In budding yeast, ∼274 tRNA genes are positioned throughout the 16 chromosomes but cluster near the nucleolus (Thompson et al., 2003). Their location adjacent to the nucleolus is important for their ability to silence neighboring genes (Wang et al., 2005). Interestingly, mutations in ECO1, SCC2, and condensin, a complex evolutionarily related to cohesin, all cause tDNAs to become dispersed (Fig. 3; Haeusler et al., 2008; Gard et al., 2009). Furthermore, the GAL2 gene, which is bound by cohesin when inactive (Glynn et al., 2004; Bausch et al., 2007) and colocalizes with the nucleolus (Berger et al., 2008), no longer colocalizes with the nucleolus in the same ECO1 and SCC2 mutants that disrupt tRNA gene–mediated silencing (Gard et al., 2009). The induction of GAL2 is increased in the mutants, suggesting that proximity to the nucleolar silencing factors may normally suppress its induction. It remains to be determined whether GAL2 is an isolated case or whether other genes are regulated by similar mechanisms in budding yeast.
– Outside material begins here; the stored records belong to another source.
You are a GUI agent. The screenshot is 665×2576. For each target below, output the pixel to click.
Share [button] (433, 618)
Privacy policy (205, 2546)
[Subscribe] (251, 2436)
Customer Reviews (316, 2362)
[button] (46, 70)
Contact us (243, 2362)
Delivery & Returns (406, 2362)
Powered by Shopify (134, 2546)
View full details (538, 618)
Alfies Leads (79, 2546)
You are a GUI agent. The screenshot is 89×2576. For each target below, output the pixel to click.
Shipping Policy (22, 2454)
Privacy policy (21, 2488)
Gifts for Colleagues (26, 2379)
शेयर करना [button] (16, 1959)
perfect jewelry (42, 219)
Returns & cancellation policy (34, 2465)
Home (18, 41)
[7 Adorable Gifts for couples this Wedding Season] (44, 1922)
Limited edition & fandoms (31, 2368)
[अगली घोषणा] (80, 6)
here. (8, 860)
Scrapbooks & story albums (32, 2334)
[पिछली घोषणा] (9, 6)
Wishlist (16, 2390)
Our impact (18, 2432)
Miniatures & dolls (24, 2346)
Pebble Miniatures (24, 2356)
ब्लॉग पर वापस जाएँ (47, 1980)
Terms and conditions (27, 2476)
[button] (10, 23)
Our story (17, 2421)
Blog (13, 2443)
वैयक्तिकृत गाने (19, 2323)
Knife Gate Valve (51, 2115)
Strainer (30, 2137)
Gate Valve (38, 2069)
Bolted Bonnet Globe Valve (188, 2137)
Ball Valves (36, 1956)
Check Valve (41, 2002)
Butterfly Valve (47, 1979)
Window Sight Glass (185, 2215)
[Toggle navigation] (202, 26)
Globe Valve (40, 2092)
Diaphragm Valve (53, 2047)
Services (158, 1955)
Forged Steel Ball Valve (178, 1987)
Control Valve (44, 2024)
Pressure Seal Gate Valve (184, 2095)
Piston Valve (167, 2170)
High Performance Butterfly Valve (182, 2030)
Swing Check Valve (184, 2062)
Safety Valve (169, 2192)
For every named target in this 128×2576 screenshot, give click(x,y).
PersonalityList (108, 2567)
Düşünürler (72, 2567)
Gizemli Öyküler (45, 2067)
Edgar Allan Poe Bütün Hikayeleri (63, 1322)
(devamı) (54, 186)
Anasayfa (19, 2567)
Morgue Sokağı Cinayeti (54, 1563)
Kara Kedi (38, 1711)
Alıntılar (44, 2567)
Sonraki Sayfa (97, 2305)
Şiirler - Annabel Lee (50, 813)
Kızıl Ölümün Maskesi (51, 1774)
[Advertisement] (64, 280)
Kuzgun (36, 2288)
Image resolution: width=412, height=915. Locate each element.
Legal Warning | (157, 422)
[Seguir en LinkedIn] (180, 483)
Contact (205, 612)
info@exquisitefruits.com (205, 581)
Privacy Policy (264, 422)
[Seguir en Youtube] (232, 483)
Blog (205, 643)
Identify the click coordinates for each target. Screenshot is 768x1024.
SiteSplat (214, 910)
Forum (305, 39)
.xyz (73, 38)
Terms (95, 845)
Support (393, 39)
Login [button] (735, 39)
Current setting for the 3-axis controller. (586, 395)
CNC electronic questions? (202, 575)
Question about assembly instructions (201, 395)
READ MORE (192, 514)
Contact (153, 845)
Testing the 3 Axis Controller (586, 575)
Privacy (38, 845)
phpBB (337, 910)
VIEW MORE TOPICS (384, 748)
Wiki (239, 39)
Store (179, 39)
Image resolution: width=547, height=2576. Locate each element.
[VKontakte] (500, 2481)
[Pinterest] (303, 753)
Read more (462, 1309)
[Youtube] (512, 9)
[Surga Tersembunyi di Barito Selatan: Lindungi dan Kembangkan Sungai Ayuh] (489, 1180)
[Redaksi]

And although tRNA gene–mediated silencing may be a yeast-specific phenomenon, it may provide a valuable model for how the position of sequences adjacent to other sequences and subcellular locations may control their regulation.
Conclusions
In summary, many developmental processes, particularly neural development, appear to be affected by mutations in cohesin and cohesin-associated genes. To date, there is tantalizing evidence that cohesin is involved in the positioning of DNA sequences with the potential to affect gene expression. It is also possible that cohesin may directly regulate transcription. At this point, it is unclear how many genes might be directly regulated by cohesin-dependent mechanisms. It is also unclear whether the mode of association of cohesin with the regions being regulated is the same as the association for the purposes of chromosome segregation. Answers to these questions will depend on being able to separate the essential role of cohesin in chromosome segregation from its role in gene regulation. Although 3C has proven useful, the field would greatly benefit from additional methods to study the three-dimensional structures of chromosomes and genomes. Given the colocalization of cohesin with the well-studied CTCF protein, it will be important to elucidate the molecular contribution of each to interactions between promoters and regulatory sequences. Finally, the three-dimensional position of chromatin as controlled by cohesin is likely to be dynamic and controlled by local chromatin features; these aspects of the process have yet to be understood in molecular detail.